BLUE MOON
第8章 過ち
「…いい加減にしてくれよ」
毎晩繰り広げられるこの光景
「涼くん~」
溜め息をつく俺とは正反対に雅は満面の笑みを浮かべて会社の前で待っていた。
「だから離れろって」
そしてこれも毎度振り払う華奢な腕
「またそんなこと言って~」
それでも雅は両腕を俺の右手に絡めて満足げに微笑む。
「フィアンセに冷たくない?」
「誰がフィアンセだ?」
もはやゲーム。
ここからどう逃げ出して愛する人の待つマンションにたどり着くか
「あのなぁ雅、運転手付きだとしてもこんな若い女の子が夜中に一人でいるのは危険だ。もし万が一があったら俺はご両親に顔向けできなくなる」
「心配してくれるの?」
「当たり前だろ」
「それはもちろんフィアンセとして?」
「調子に乗るな。誠の妹でメインバンクの頭取の娘だからだ」
雅には昔からハッキリと物事を伝えていた。
それは幼い雅にあやふやな言葉を返すと期待させてしまうからだ。
「酷い」
「酷くない」
雅は俺の腕をさらに引き寄せて頬を膨らませ赤いルージュをひいた唇を尖らせる。
「今度話に行くって言ったろ?」
「今度っていつ?明日?明後日?明々後日?」
間髪入れずに突っ込んでくるのははっきりした日にちを伝えられないから。
仕事が立て込んでてモモさえも構ってやれないというのに
「じゃあ、雅はいつならいいんだ?」
「涼くんとデートできるならいつでも時間を空けるわ」
…ったく
星も見えない高いの夜空を見上げながら大きく息を吐く。
でも、いつまでもこんな風にあやふやにしているわけにもいかない。
俺は脳内にあるスケジュール帳をめくりなんとか調整をして
「わかった。
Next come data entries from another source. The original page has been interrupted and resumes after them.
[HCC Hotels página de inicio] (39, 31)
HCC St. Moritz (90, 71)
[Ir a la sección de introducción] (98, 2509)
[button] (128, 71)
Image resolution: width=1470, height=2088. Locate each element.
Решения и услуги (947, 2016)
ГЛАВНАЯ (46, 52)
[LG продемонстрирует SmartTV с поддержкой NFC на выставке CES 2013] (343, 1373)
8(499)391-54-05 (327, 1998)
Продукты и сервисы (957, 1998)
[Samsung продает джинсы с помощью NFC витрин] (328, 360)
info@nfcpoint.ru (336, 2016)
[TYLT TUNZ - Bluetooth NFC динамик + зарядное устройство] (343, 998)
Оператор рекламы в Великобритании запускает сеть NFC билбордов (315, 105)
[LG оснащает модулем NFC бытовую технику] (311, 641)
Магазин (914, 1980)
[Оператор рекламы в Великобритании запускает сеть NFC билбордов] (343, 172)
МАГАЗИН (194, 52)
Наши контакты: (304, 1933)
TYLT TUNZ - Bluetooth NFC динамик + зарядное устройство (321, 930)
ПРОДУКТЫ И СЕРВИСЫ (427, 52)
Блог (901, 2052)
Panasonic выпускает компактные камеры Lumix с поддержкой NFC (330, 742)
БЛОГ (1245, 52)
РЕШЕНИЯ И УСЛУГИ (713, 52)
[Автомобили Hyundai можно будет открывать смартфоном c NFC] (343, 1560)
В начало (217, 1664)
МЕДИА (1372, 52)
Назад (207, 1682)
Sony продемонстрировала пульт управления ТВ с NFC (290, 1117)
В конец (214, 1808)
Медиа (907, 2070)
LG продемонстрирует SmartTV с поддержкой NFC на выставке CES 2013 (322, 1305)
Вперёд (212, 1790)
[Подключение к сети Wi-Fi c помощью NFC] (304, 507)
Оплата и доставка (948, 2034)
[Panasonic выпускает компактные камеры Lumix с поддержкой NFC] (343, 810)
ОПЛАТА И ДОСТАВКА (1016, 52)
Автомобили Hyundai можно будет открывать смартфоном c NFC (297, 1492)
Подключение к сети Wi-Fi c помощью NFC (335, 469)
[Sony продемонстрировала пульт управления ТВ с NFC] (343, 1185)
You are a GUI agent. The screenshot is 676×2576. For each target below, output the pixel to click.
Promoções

金曜の夜に時間を作るよ」
「やった!」
雅の笑顔を見ながら俺は家で待つキミを想った。
「グラタンか」
「今日は少し冷えたので」
色とりどりに飾られたサラダとクッキングサイトで一番人気だったというシーフードグラタン
「うん!旨い」
目を細めて嬉しそうに笑うキミと囲む遅い夕食。
「今日も五十嵐とランチしてたね」
「食堂で食べてたら勝手に私の前に座るんですよ」
そう 在り来たりかもしれないけど幸せそうに笑うキミがいる。
「私を信用してないんですか?」
「してるよ」
…ズルいよな
頬をふくらますキミに俺はまだ言えていない。